Algo semejante ocurrió con las computadoras personales, que los agoreros hacía rato que consideraban piezas de museo; todo por no prestarles oídos a los que saben. La cuestión es que, como hace más de 10 años que veníamos diciendo, no se puede trabajar en serio (no todavía, digamos; ya les vamos a avisar) solo con el teléfono. Así que las supuestas piezas de museo vinieron también a salvar el día.
Fue asimismo el año de los videojuegos, rubro que consumió la mayor cantidad de ancho de banda durante la cuarentena. Esto dice mucho acerca de la calidad del cine y las series que hemos sabido conseguir. Datos: Microsoft compró el estudio Bethesda; salieron nuevas Xbox y PlayStation, y tenemos, por fin, un Flight Simulator que está al día con las tecnologías de la nube y de los mapas satelitales.
Aunque hubo una pandemia desastrosa, 2020 será recordado por los informáticos como el año en que se terminó otra peste, el Flash Player, de Adobe. Su ciclo de vida terminará el 31 de este mes. Nadie en este planeta lo va a extrañar.
Y fue otro año destacado para la inteligencia artificial (IA), que contribuyó a la lucha contra la pandemia. Sin embargo, y a pesar de los siempre grandilocuentes anticipos de Elon Musk, fundador de Tesla y SpaceX, la IA no solo no nos proveyó una vacuna en cuestión de días, sino que se perdió la gran oportunidad de exterminar a la especie humana. Entre los sueños marcianos de Elon y su advertencia de que la IA buscará aniquilarnos, uno no sabe si habla en serio o si lo hace solo para mantenerse en los titulares, algo que, como todos saben –y como siguió siendo cierto en 2020–, siempre paga.

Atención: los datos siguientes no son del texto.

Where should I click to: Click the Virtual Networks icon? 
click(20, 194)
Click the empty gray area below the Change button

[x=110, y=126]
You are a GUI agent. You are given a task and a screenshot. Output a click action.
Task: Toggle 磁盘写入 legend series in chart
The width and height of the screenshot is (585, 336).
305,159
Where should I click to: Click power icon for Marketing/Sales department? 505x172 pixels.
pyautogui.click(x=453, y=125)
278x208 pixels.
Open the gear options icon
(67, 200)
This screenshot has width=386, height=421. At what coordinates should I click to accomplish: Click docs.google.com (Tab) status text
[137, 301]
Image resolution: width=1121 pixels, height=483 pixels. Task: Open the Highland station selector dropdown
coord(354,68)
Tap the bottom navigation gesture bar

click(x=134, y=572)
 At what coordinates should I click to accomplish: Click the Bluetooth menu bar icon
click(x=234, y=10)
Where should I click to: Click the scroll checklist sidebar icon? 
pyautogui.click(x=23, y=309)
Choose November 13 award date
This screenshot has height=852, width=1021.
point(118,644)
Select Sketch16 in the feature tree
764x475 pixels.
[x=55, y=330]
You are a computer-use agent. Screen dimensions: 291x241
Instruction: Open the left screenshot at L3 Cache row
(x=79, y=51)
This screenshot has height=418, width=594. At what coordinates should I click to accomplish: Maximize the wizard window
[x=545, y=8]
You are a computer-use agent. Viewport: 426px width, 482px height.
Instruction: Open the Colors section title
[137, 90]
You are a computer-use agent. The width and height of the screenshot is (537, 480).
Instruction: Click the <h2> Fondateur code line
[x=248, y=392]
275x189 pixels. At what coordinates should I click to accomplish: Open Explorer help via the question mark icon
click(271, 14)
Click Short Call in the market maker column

Con todo, y a pesar de que el virus del Covid-19 se había dado a conocer en diciembre (y no es imposible que estuviera dando vueltas desde antes), la Consumer Electronics Show (CES) 2020 se hizo como siempre, en enero. La de 2021 será virtual; pongamos que llegaron un año tarde, muchachos. Alguien, con bastante criterio, me preguntaba estos días si la CES 2020 no pudo haber sido un evento supercontagiador. No lo sé, pero, en todo caso, es tarde para lágrimas.
Un siglo atrás, mi abuelo Torres, que había cumplido 19 años en noviembre, estaba dando sus primeros pasos como adulto en América. Cada seis meses, enviaba, puntualmente, una postal a su madre, mi bisabuela Manuela, a la que muchos años después, ya sesentón, habría de ir a buscar en barco, para que no se quedara, nonagenaria, sola en la ría gallega. Pese a no haber pasado por la escuela (llegó analfabeto a la Argentina), la inteligencia de mi abuelo era no solo aguda, sino muy veloz. Tan pronto llegaron los primeros teléfonos, hizo instalar uno, para mantenerse en contacto con los proveedores de su bazar. La tele, que tenía entusiasmados a todos, no le despertó ningún interés. En las fotos de su madurez se lo ve siempre posando con el teléfono de baquelita. Para poder anotar nombres y números en una libretita –que se ha extraviado, pero que recuerdo con precisión–, aprendió a leer y escribir. Para él, las telecomunicaciones eran el futuro. Un siglo después, quedó en evidencia cuánta razón tenía.